Alex
Alex

Reputation: 38529

MongoDB nodejs driver not returning more than 100000 rows

This is an example to replicate my issue:

I populate my collection with 1million documents like this:

for(i=1; i<=1000000; i++){
if(i%3===0)
     db.numbers.insert({_id:i, stuff:"Some data", signUpDate: new Date()});
else
     db.numbers.insert({_id:i, stuff:"Some data"});
}

So, every 3rd document has a signUpDate

I create the following index:

db.numbers.ensureIndex({"signUpDate" : 1});

Then, I have the following very small app using nodejs:

var Db = require('mongodb').Db
, Connection = require('mongodb').Connection
, Server = require('mongodb').Server
, format = require('util').format;

var host = 'localhost';
var port = Connection.DEFAULT_PORT;

console.log("Connecting to " + host + ":" + port);

Db.connect(format("mongodb://%s:%s/test?w=1", host, port), function(err, db) {
        var collection = db.collection('numbers');

        collection.find({'signedUp': true}, {'_id':1}).limit(100000).toArray(function(err, docs){
                console.log(docs.length)
        });
});

This works fine.

However, If I remove the .limit(100000), the server sits there and never responds.

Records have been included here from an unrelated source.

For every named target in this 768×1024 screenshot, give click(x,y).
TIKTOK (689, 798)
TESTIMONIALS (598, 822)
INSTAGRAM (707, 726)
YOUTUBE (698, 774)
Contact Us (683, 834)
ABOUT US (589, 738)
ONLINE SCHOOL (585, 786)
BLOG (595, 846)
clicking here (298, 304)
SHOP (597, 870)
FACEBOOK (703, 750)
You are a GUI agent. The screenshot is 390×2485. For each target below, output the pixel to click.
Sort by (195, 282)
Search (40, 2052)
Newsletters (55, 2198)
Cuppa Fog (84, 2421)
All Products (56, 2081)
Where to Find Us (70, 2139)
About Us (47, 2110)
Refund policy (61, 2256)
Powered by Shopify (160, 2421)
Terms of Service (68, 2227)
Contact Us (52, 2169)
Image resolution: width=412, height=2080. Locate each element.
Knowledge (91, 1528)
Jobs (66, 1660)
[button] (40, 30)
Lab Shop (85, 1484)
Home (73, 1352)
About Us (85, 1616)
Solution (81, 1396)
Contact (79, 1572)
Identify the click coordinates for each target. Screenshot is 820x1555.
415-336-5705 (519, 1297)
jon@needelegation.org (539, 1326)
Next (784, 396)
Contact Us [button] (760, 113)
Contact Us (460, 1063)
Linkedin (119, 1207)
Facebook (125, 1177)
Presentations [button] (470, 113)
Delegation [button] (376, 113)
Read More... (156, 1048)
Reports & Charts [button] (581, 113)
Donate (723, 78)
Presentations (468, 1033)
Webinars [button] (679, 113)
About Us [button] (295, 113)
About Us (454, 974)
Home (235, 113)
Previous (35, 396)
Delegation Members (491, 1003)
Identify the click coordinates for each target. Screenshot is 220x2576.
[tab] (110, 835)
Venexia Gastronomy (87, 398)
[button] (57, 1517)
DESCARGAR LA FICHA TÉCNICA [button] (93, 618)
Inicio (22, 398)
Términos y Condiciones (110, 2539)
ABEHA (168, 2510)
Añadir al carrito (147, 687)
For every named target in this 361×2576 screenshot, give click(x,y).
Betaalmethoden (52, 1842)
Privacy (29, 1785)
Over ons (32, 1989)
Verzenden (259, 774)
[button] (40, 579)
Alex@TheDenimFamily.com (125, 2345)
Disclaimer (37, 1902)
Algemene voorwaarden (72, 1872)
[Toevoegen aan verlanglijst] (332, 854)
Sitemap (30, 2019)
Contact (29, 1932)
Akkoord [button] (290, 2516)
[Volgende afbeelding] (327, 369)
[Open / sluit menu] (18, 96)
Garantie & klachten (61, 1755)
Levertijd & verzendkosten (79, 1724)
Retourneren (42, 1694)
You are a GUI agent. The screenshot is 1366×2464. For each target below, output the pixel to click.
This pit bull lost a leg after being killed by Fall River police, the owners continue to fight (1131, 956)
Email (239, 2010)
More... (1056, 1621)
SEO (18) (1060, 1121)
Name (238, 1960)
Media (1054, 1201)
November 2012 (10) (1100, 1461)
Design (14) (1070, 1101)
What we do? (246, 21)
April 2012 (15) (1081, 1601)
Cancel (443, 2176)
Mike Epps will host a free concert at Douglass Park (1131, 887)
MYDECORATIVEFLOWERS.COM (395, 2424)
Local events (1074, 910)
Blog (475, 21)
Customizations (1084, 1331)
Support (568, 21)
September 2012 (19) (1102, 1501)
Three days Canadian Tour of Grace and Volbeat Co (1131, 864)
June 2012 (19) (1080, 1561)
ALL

In a nutshell, all I'm trying to do is return a list of _id's where signUpDate is not null (there should be around 333,000)

I'm pretty sure the issue is the way mongodb caches, but I'm not sure how I can work around this?

Upvotes: 2

Views: 1598

Answers (2)

soulcheck
soulcheck

Reputation: 36777

You need to set the batch size and then stream or iterate the results, otherwise mongo driver sticks everything into the memory.

Also that {'_id':1} smells fishy, it probably should be {fields: {'_id' : 1}}

So the result in your case would be:

collection.find({'signedUp': true}, {batchSize: 1000, fields: {'_id' : 1}}).each(function(err, item) { 
    do something with item
});

Upvotes: 6

JohnnyHK
JohnnyHK

Reputation: 312035

You shouldn't call toArray on a large result set like this. Instead, either:

Iterate over the results using each:

collection.find({'signedUp': true}, {'_id':1}).each(function(err, doc){
    if (doc) {
        console.log(doc);
    } else {
        console.log('All done!');
    }
});

or stream the results:

var stream = collection.find({'signedUp': true}, {'_id':1}).stream();
stream.on('data', function(doc) {
    console.log(doc);
});
stream.on('close', function() {
    console.log('All done!');
});

Upvotes: 7

Related Questions